== ASSIGNMENT 1 ==
In the forum post about parasite egg images, how long does hatching out the eggs take?
== ASSIGNMENT 2 ==
Continue the forum post about parasite egg images from where it stops.

== TEXT SEGMENT ==
▼

A bit of background. The company I work for does veterinary diagnostics. Specifically, we diagnose internal parasites in agricultural animals.
Our work functions in two stages. First, we identify the number of eggs (worm burden) under a microscope. Then we hatch out the eggs (a 7-day process) to identify exactly what species of parasites are present. This second stage is an incredibly specialized skill, that is unfortunately dying. It is important, because identifying what species are present in an animal or flock helps determine the correct drench (chemicals) to give to remove the parasites. It is almost impossibly (bar a few species) to determine the species present just by looking at the eggs due to miniscule/minute differences in the way the eggs look under the microscope.
What we are trying to do is create an AI image recognition model that looks at an image of the eggs taken for an animal or flock, and with a high level of confidence determine what species are present in the animal or flock (based on similar images that have had their eggs hatched out and identified). The difficulty with our idea, is that we cannot provide images to be used in the training set that are labelled with 100% certainty. For example, a given image that might contain up to 1000 eggs is actually going to be labelled as being 10% species A, 35% species B, 20% species C, and 35% species D. (Note that we deal with less than 10 species, as sub-species is not as important.) The reason the labels aren’t 100% one species is because once we hatch the eggs out, the result is reported as being 10% species A, 35% species B, 20% species C, and 35% species D as mentioned before. (It is too difficult and time consuming for this instance to isolate a species, make sure an animal is infected with only this species, and then observe the eggs and hatch them out to prove that those eggs = that particular species.)
So my question is this: How do I go about setting up an AI image recognition model using images labeled based on a percentage? (I hope this makes sense). I have only come across how to do it when the training images are labelled with certainty (this is a dog, or this is a truck, as opposed to 20% of the objects in this image are dogs, and 80% are trucks).
I am not sure whether this approach would work, but I am thinking of doing some sort of resampling for the training set of images.
For neural networks that does object detection and classification like YOLOv8 (which Andrey Germanov has written an article about it in FCC), the preparation of training data involves annotations of images. Let’s say there is a dog and a cat in an image, we add the parameters of the bounding boxes of the dog and the cat with the labels to the annotation file of the image.

▲

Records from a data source
▼

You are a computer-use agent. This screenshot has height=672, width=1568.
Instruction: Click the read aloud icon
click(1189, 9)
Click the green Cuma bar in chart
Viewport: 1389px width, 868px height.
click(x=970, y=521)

▲

== EXPECTED ANSWER 1 ==
Seven days.

== EXPECTED ANSWER 2 ==
In your example, let’s say an image contains 10% species A, 35% species B, 20% species C, and 35% species D. We might set the bounding box as the whole image, and then make 100 copies of the image, 10 of which labelled as species A, 35 labelled as species B, 20 species C and 35 species D, the 100 copies are then all added to the training set. Would it work?
Upon considering it, though, I’m not entirely sure it would work. I could easily get the model to function as an automatic egg counter to determine worm burden. Placing bounding boxes around the eggs and annotating them as such is easy enough. Getting a prediction on each egg, though, is my stumbling point. Due to the way the test is conducted, the images hold more than just eggs. There are air bubbles and other cellular debris. The model would have to first identify the eggs from the debris, then identify the species. I can easily train for the first, with no trouble. Its the annotation for the second step that stumps inexperienced me. The reason I i think placing a bounding box on the whole image wouldn’t work is due to the very large amount of variation in images, and the amount of debris per image (some images might only have 10 eggs, where as others can have 1000).
Perhaps a variant of the idea could work? Using the example numbers, and 100 copies of the same image, annotate all the eggs in 10 images as species A, 35 images as species B, 20 images as species C, and 35 images as species D. Or would doing this really screw up the confidence factor? (Does make the annotation job 100 times longer/harder though.)
Yeah, I had thought of an alternative way to do it: get all the bounding boxes, and randomly assign 10% to species A, 35% speices B and so on. May save time for annotation job but possibly would screw up the confidence factor.
When I thought of placing the bounding box for the whole image, I was thinking if the image is tightly filled with eggs, the different composition of species may give out different textures, but it’s not gonna be the case.
I have come up with one more thing that may be tried: perform clustering to the eggs identified in the image. Hopefully if the distribution of eggs in each cluster match the result of hatching, we may attach the corresponding labels in annotations.
In theory, clustering would work. Unfortunately in practice, because they are field samples, there is almost always a mix of species in an animal/flock, so getting a cluster correct would a big hit and miss.
What I had hoped was that someone somewhere has created a method by which when annotating the images, the object in a bounding box can be labelled as being a “chance out of 100”. I.e. this object is 30% likely to be A, and 60% likely to be B. Then, as more images with similar objects are added to the dataset, the model picks up on the differences and “refines” the likelihood to being a higher confidence B than A. Again, my theory, and probably completely impractical… but I can keep hoping someone holds the key.